-----Original Message-----
From: The list will be of relevance to all trainees including
undergraduates and [mailto:[log in to unmask]]On Behalf Of
Adrian Fogarty
Sent: Sunday, March 18, 2001 9:01 AM
To: [log in to unmask]
Subject: Re: chest drains
----- Original Message -----
From: <[log in to unmask]>
> I haven't seen any new proposals from the BTS yet but agree a "small"
(10-14
> G) drain for pneumothoraces is ideal, if aspiration has failed. I placed a
12
> G drain after aspiration of a large pneumothorax failed due to persisting
air
> leak this week, and on check xray the drain was coiled 360 degrees in the
pleural
> space but still draining air well...they appear to have a reinforcing
strip
> down one side...
>
> Marten Howes
> Preston
Slightly off the original subject Marten, but should you be aspirating large
pneumothoraces? I find large pneumothoraces inevitably indicate large leaks,
so aspiration is doomed to failure, especially where there is a short
history i.e. the leak has not had time to seal off/heal and therefore
re-leaks as soon as the lung re-expands. I reserve aspiration for smaller
(30% or less) pneumothoraces or those with a longer history (but large ones
usually present early!).
Adrian Fogarty
I think you're being a bit pessimistic Adrian. I reckon of all the "large"

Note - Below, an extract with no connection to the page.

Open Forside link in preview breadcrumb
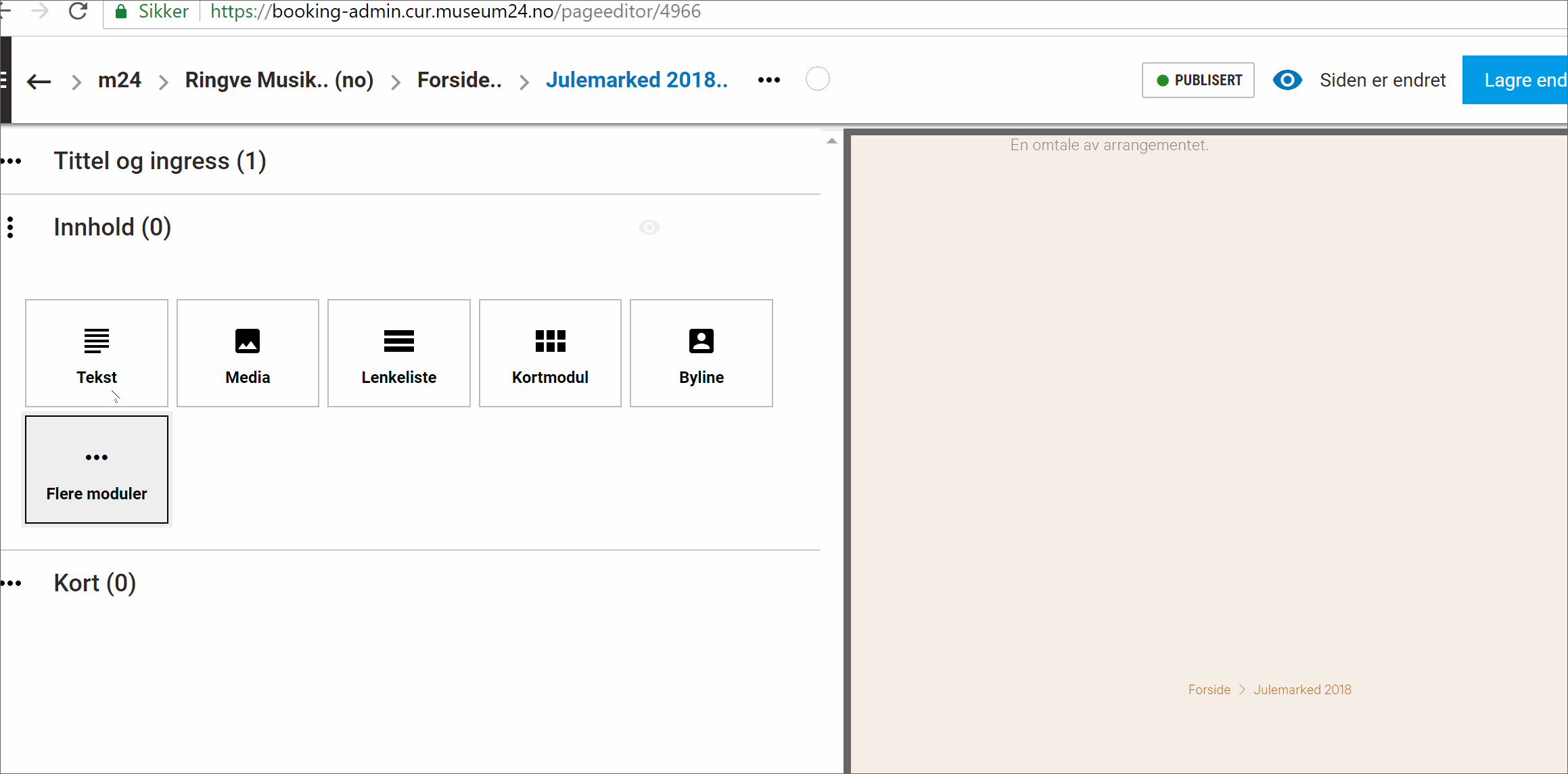The width and height of the screenshot is (1568, 774). [1209, 689]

spontaneous pneumothoraces I've attempted to aspirate about 75% have
reinflated completely [or within 10% or so on the check CXR]. Incidentally,
my understanding of the BTS guidelines is that "small" pneumothoraces in
patients without chronic lung disease that are asymptomatic don't need
aspirating and can be "observed" in clinic. Aspiration is reserved for
moderate/large pneumothoraces or small symptomatic ones.